▶
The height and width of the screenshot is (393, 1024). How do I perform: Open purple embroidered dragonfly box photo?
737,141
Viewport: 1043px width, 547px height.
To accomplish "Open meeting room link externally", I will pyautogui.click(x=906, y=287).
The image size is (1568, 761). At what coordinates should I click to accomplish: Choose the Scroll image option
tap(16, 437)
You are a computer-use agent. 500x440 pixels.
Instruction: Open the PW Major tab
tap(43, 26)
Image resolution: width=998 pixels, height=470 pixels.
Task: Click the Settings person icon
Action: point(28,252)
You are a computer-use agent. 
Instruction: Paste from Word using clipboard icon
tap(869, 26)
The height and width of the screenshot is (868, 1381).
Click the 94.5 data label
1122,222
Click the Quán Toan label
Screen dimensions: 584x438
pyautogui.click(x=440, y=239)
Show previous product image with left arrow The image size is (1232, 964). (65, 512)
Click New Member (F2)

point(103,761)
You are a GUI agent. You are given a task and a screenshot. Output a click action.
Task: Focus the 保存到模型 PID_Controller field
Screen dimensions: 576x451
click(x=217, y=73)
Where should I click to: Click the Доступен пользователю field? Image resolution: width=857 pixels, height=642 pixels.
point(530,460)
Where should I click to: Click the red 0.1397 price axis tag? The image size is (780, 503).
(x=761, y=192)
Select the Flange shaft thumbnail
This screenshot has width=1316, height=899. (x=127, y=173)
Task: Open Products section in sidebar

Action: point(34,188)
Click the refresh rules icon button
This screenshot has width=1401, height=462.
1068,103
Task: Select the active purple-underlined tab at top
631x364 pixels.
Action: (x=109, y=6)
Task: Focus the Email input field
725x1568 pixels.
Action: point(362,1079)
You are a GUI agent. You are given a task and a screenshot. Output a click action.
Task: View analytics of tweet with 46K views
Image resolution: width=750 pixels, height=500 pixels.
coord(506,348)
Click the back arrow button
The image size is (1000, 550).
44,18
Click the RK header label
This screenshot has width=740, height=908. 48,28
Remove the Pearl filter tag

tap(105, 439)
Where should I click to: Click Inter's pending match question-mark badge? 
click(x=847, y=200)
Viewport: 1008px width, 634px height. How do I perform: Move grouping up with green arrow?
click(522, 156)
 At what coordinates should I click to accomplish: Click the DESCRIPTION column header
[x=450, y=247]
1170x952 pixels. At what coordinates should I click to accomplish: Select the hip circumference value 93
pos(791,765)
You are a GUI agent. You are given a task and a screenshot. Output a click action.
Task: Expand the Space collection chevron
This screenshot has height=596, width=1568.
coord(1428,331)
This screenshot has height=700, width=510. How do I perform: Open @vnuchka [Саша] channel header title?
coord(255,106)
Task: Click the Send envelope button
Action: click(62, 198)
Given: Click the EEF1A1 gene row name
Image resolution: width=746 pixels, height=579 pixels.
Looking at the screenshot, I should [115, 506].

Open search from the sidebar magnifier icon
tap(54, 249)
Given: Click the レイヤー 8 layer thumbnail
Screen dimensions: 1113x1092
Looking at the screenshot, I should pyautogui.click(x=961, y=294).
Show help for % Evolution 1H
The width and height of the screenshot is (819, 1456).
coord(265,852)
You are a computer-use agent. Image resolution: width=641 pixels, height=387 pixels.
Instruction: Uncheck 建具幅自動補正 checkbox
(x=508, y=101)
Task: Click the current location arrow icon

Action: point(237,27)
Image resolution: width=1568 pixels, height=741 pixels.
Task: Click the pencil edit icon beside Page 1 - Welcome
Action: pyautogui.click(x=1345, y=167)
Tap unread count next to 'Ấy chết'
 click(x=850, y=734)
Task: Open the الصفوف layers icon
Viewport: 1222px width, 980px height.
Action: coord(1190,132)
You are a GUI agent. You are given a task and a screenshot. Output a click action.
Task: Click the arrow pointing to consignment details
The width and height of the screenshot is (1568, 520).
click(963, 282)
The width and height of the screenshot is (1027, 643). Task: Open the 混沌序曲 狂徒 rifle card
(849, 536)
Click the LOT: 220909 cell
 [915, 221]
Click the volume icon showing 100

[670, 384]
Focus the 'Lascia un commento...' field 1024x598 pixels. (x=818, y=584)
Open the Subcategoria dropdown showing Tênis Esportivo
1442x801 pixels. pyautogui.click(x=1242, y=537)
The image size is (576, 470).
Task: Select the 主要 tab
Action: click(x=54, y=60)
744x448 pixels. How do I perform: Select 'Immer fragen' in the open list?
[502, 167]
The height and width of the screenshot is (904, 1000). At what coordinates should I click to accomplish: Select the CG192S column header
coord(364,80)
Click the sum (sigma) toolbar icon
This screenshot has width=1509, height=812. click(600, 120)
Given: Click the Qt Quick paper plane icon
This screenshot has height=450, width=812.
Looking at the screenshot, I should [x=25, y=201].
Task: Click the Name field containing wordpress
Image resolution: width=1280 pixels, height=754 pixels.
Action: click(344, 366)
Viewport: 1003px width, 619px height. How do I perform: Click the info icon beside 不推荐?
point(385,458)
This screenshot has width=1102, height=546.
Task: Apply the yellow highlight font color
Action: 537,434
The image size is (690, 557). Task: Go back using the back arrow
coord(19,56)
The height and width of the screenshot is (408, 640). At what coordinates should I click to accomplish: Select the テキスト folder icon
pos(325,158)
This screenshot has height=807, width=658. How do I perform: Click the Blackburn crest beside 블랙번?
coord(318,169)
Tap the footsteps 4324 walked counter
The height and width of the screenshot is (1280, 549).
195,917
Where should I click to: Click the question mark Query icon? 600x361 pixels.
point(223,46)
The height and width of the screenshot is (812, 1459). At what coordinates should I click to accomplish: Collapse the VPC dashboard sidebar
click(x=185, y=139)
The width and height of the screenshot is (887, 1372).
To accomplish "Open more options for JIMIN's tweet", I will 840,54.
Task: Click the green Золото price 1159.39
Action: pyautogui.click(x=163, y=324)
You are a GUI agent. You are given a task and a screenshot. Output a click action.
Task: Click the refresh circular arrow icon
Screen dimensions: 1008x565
◀
- **Required action**
Transcribe the data above exactly as it reads.

- **Answer space**
The height and width of the screenshot is (393, 1024). How do I perform: Open purple embroidered dragonfly box photo?
737,141
Viewport: 1043px width, 547px height.
To accomplish "Open meeting room link externally", I will pyautogui.click(x=906, y=287).
The image size is (1568, 761). At what coordinates should I click to accomplish: Choose the Scroll image option
tap(16, 437)
You are a computer-use agent. 500x440 pixels.
Instruction: Open the PW Major tab
tap(43, 26)
Image resolution: width=998 pixels, height=470 pixels.
Task: Click the Settings person icon
Action: point(28,252)
You are a computer-use agent. 
Instruction: Paste from Word using clipboard icon
tap(869, 26)
The height and width of the screenshot is (868, 1381).
Click the 94.5 data label
1122,222
Click the Quán Toan label
Screen dimensions: 584x438
pyautogui.click(x=440, y=239)
Show previous product image with left arrow The image size is (1232, 964). (65, 512)
Click New Member (F2)

point(103,761)
You are a GUI agent. You are given a task and a screenshot. Output a click action.
Task: Focus the 保存到模型 PID_Controller field
Screen dimensions: 576x451
click(x=217, y=73)
Where should I click to: Click the Доступен пользователю field? Image resolution: width=857 pixels, height=642 pixels.
point(530,460)
Where should I click to: Click the red 0.1397 price axis tag? The image size is (780, 503).
(x=761, y=192)
Select the Flange shaft thumbnail
This screenshot has width=1316, height=899. (x=127, y=173)
Task: Open Products section in sidebar

Action: point(34,188)
Click the refresh rules icon button
This screenshot has width=1401, height=462.
1068,103
Task: Select the active purple-underlined tab at top
631x364 pixels.
Action: (x=109, y=6)
Task: Focus the Email input field
725x1568 pixels.
Action: point(362,1079)
You are a GUI agent. You are given a task and a screenshot. Output a click action.
Task: View analytics of tweet with 46K views
Image resolution: width=750 pixels, height=500 pixels.
coord(506,348)
Click the back arrow button
The image size is (1000, 550).
44,18
Click the RK header label
This screenshot has width=740, height=908. 48,28
Remove the Pearl filter tag

tap(105, 439)
Where should I click to: Click Inter's pending match question-mark badge? 
click(x=847, y=200)
Viewport: 1008px width, 634px height. How do I perform: Move grouping up with green arrow?
click(522, 156)
 At what coordinates should I click to accomplish: Click the DESCRIPTION column header
[x=450, y=247]
1170x952 pixels. At what coordinates should I click to accomplish: Select the hip circumference value 93
pos(791,765)
You are a GUI agent. You are given a task and a screenshot. Output a click action.
Task: Expand the Space collection chevron
This screenshot has height=596, width=1568.
coord(1428,331)
This screenshot has height=700, width=510. How do I perform: Open @vnuchka [Саша] channel header title?
coord(255,106)
Task: Click the Send envelope button
Action: click(62, 198)
Given: Click the EEF1A1 gene row name
Image resolution: width=746 pixels, height=579 pixels.
Looking at the screenshot, I should [115, 506].

Open search from the sidebar magnifier icon
tap(54, 249)
Given: Click the レイヤー 8 layer thumbnail
Screen dimensions: 1113x1092
Looking at the screenshot, I should pyautogui.click(x=961, y=294).
Show help for % Evolution 1H
The width and height of the screenshot is (819, 1456).
coord(265,852)
You are a computer-use agent. Image resolution: width=641 pixels, height=387 pixels.
Instruction: Uncheck 建具幅自動補正 checkbox
(x=508, y=101)
Task: Click the current location arrow icon

Action: point(237,27)
Image resolution: width=1568 pixels, height=741 pixels.
Task: Click the pencil edit icon beside Page 1 - Welcome
Action: pyautogui.click(x=1345, y=167)
Tap unread count next to 'Ấy chết'
 click(x=850, y=734)
Task: Open the الصفوف layers icon
Viewport: 1222px width, 980px height.
Action: coord(1190,132)
You are a GUI agent. You are given a task and a screenshot. Output a click action.
Task: Click the arrow pointing to consignment details
The width and height of the screenshot is (1568, 520).
click(963, 282)
The width and height of the screenshot is (1027, 643). Task: Open the 混沌序曲 狂徒 rifle card
(849, 536)
Click the LOT: 220909 cell
 [915, 221]
Click the volume icon showing 100

[670, 384]
Focus the 'Lascia un commento...' field 1024x598 pixels. (x=818, y=584)
Open the Subcategoria dropdown showing Tênis Esportivo
1442x801 pixels. pyautogui.click(x=1242, y=537)
The image size is (576, 470).
Task: Select the 主要 tab
Action: click(x=54, y=60)
744x448 pixels. How do I perform: Select 'Immer fragen' in the open list?
[502, 167]
The height and width of the screenshot is (904, 1000). At what coordinates should I click to accomplish: Select the CG192S column header
coord(364,80)
Click the sum (sigma) toolbar icon
This screenshot has width=1509, height=812. click(600, 120)
Given: Click the Qt Quick paper plane icon
This screenshot has height=450, width=812.
Looking at the screenshot, I should [x=25, y=201].
Task: Click the Name field containing wordpress
Image resolution: width=1280 pixels, height=754 pixels.
Action: click(344, 366)
Viewport: 1003px width, 619px height. How do I perform: Click the info icon beside 不推荐?
point(385,458)
This screenshot has width=1102, height=546.
Task: Apply the yellow highlight font color
Action: 537,434
The image size is (690, 557). Task: Go back using the back arrow
coord(19,56)
The height and width of the screenshot is (408, 640). At what coordinates should I click to accomplish: Select the テキスト folder icon
pos(325,158)
This screenshot has height=807, width=658. How do I perform: Click the Blackburn crest beside 블랙번?
coord(318,169)
Tap the footsteps 4324 walked counter
The height and width of the screenshot is (1280, 549).
195,917
Where should I click to: Click the question mark Query icon? 600x361 pixels.
point(223,46)
The height and width of the screenshot is (812, 1459). At what coordinates should I click to accomplish: Collapse the VPC dashboard sidebar
click(x=185, y=139)
The width and height of the screenshot is (887, 1372).
To accomplish "Open more options for JIMIN's tweet", I will 840,54.
Task: Click the green Золото price 1159.39
Action: pyautogui.click(x=163, y=324)
You are a GUI agent. You are given a task and a screenshot. Output a click action.
Task: Click the refresh circular arrow icon
Screen dimensions: 1008x565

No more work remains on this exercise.